Even though Shakespeare wrote "to be or not to be,"
discover active verbs to animate your ideas. Verb variety engages your reader. Choreograph sentences. Make verbs dance and tumble.
It feels natural to write sentences with is, am, was, and were, and contractions such as that’s or there’s. On a subconscious level, we move into the “to be” groove.
Just because a favorite writer does it, you don’t need to.
Make friends with verbs and play.
Consider verbs the work horses of your sentences. These power ponies add description, details, and action. If you alter the structure of the sentence, you can eliminate the use of the ‘to be’ verb.”
To practice, return guilty sentences to: subject, verb, and object. At first the alteration in sentence structure will provoke frustration. Style becomes altered as a result of eliminating the “to be” verb. When you realize new possibilities, your attitude will change.

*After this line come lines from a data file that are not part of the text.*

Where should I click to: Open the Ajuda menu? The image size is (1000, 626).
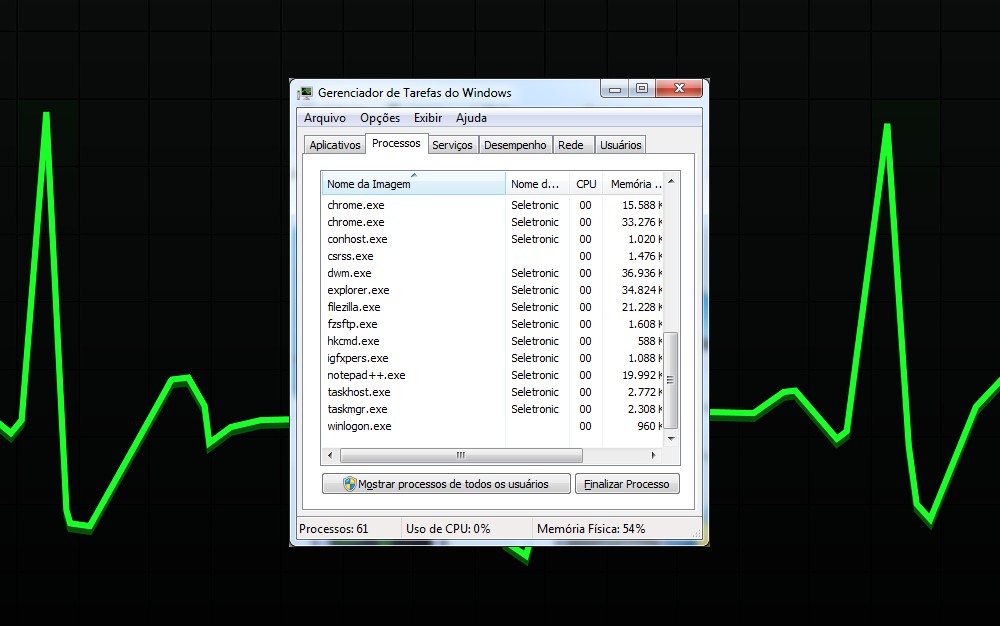[x=471, y=118]
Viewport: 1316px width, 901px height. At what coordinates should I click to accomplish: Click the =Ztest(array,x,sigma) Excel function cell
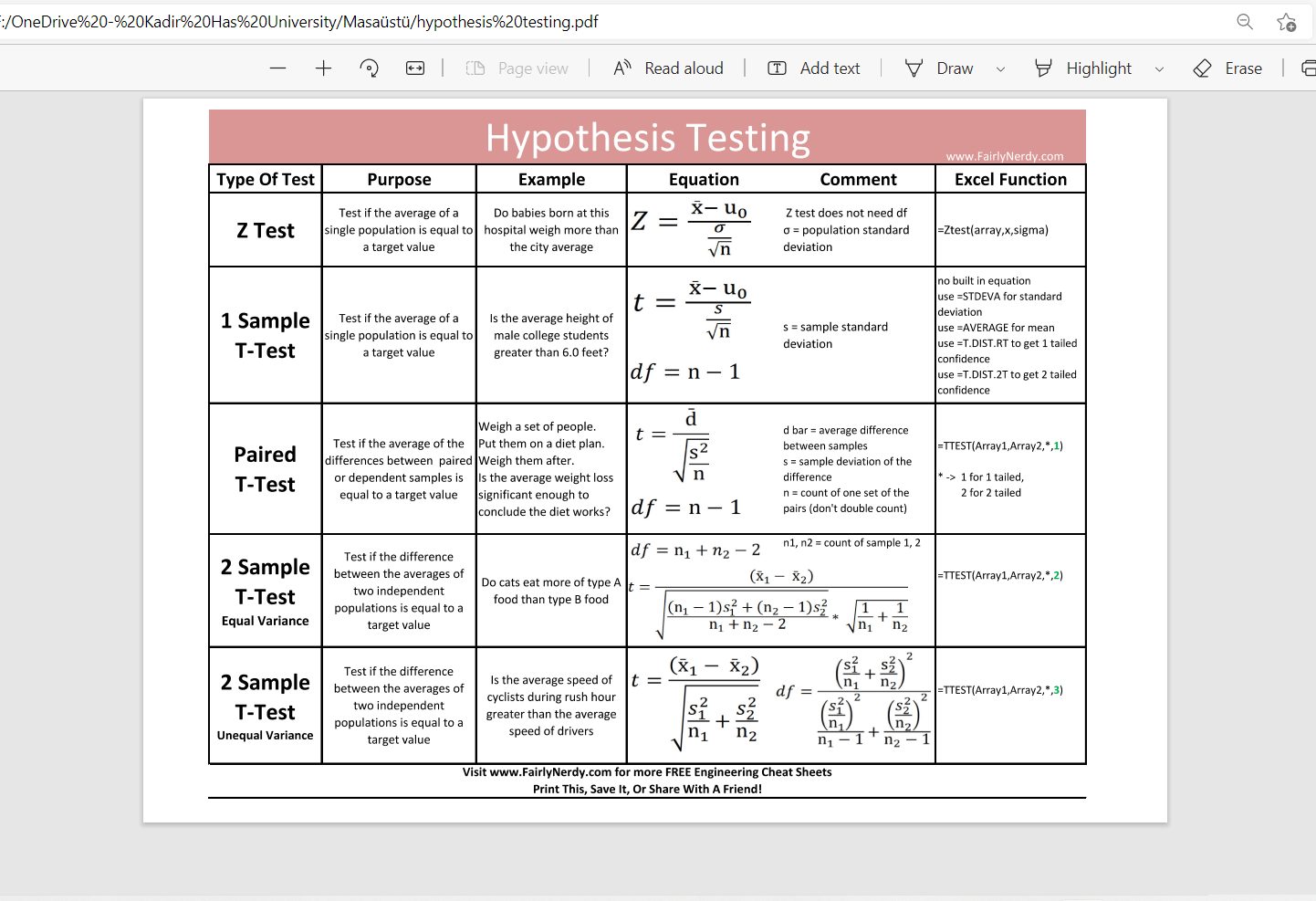coord(993,230)
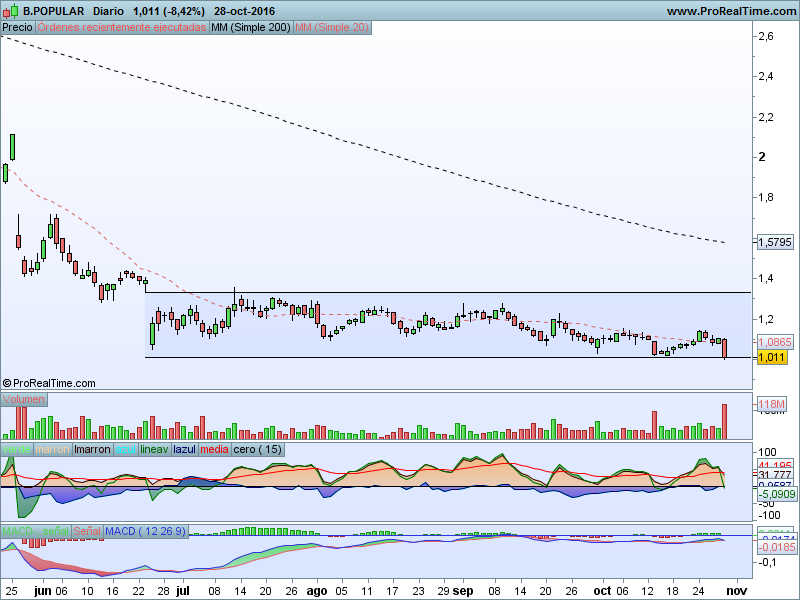Toggle the MM (Simple 20) indicator label
The height and width of the screenshot is (600, 800).
coord(332,27)
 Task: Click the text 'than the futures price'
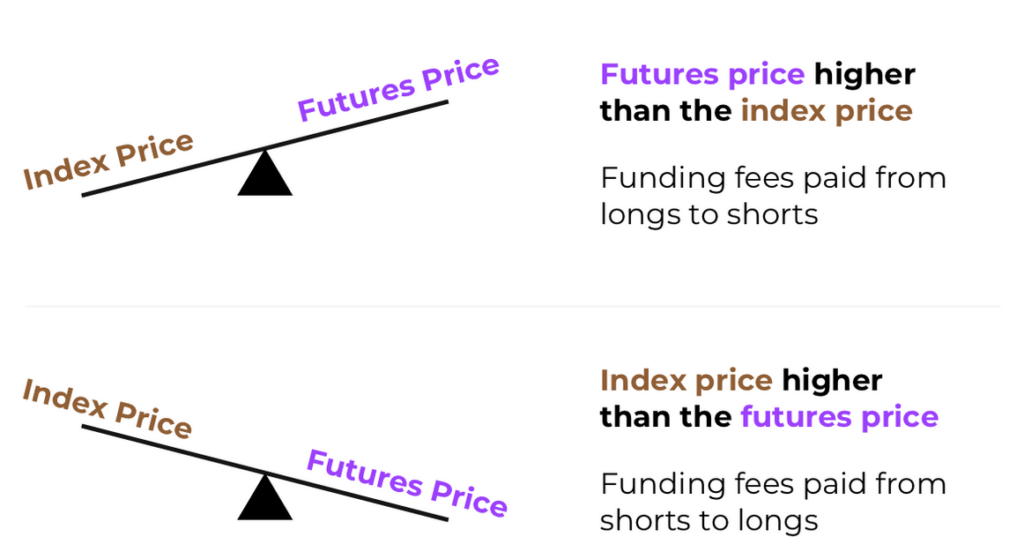[769, 417]
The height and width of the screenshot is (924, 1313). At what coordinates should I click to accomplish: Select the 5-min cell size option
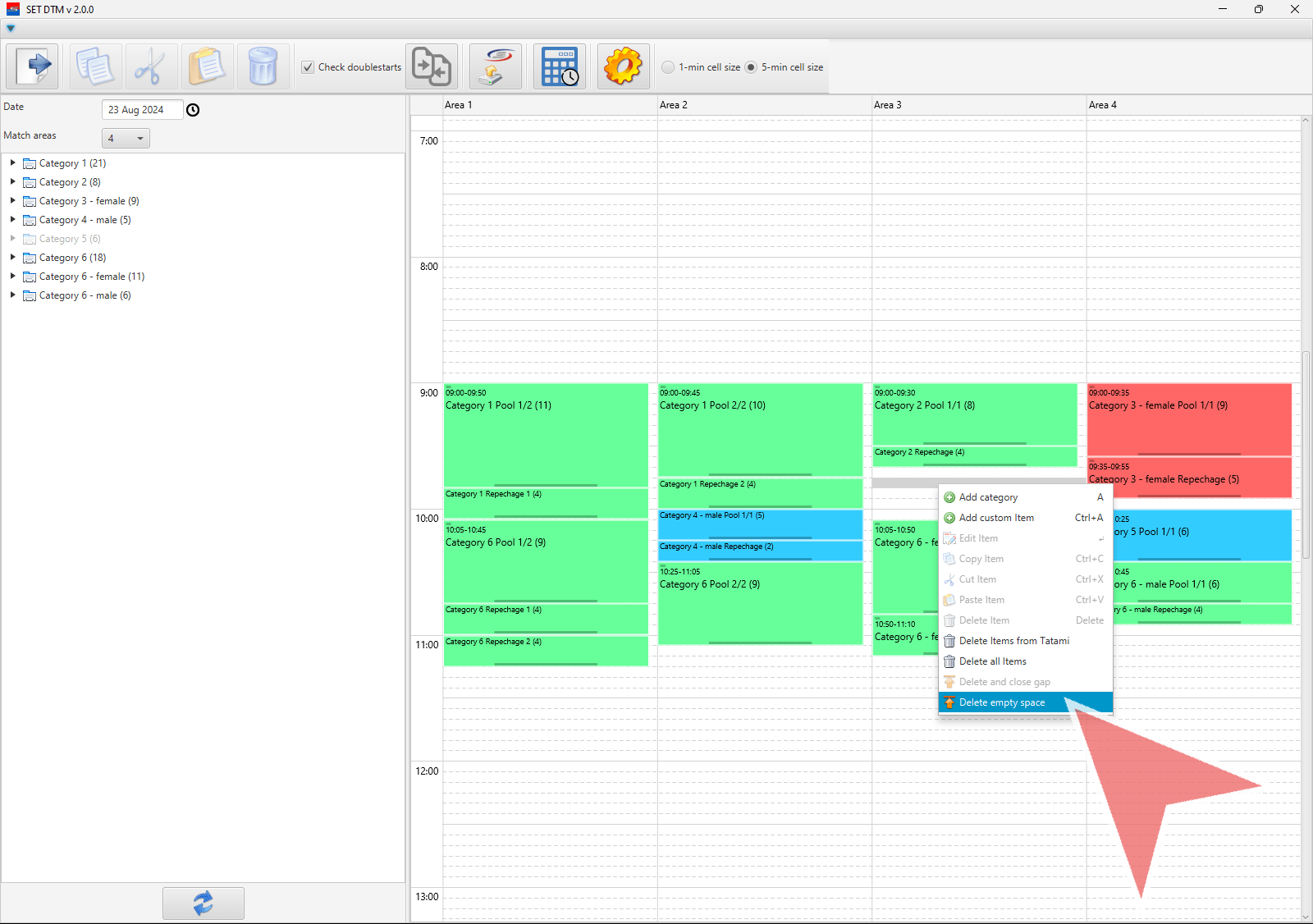(751, 67)
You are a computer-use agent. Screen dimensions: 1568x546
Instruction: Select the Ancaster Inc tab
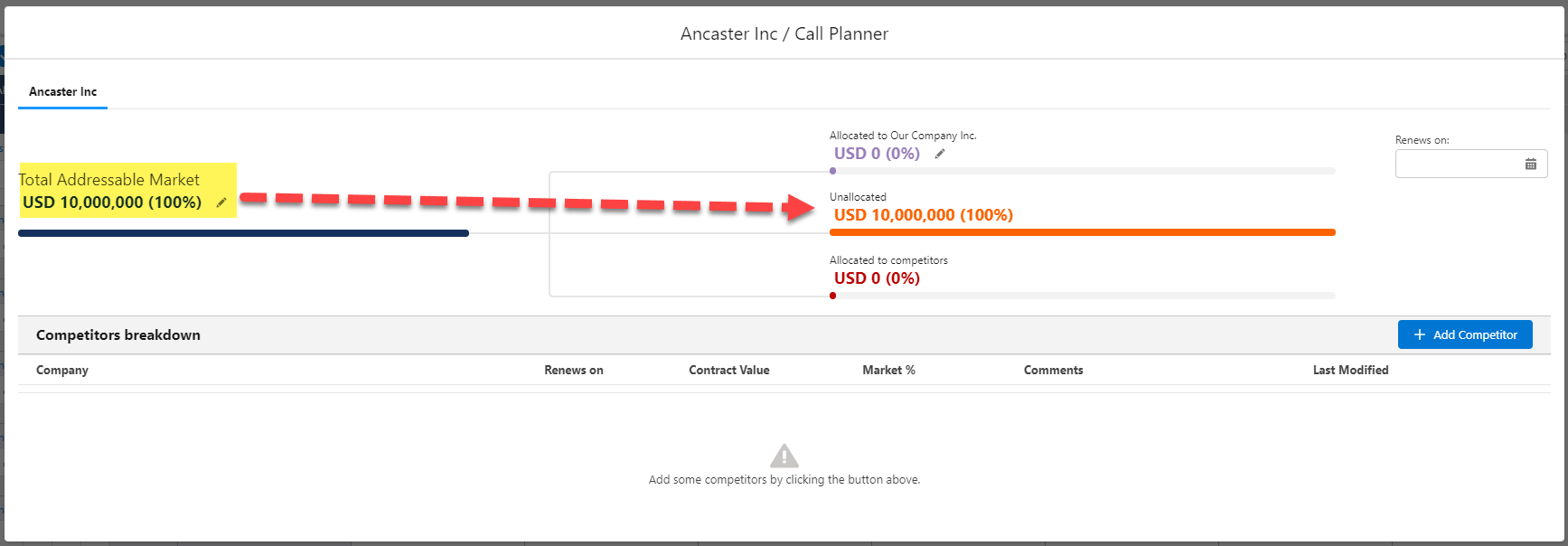pos(62,91)
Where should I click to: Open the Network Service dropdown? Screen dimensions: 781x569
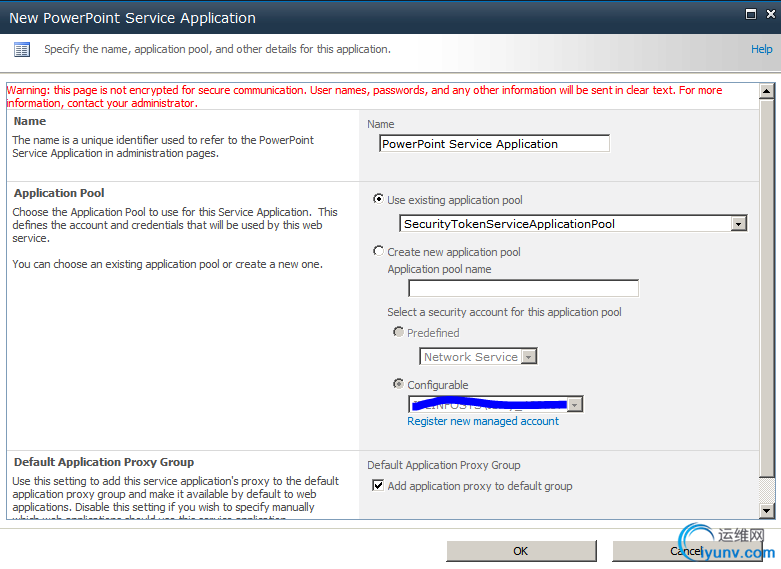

Relent and deconstruct sentences. Begin to realize that verb awareness permits also a selection of stronger subjects with fewer adverbs and adjectives. Believe in the possibilities of metaphor.
Go through a piece of writing. Circle all “to be” verbs and notice if a habit rather than a choice has developed. With this focus on awareness and the process of verb choice, you learn more than the elimination of the “to be” verb.
The hunt for muscular verbs will help you move away from overusing modifiers. Select subjects with vigor.
When you read work aloud, see the difference in rhythm. With more practice, you will feel less irritation and restriction.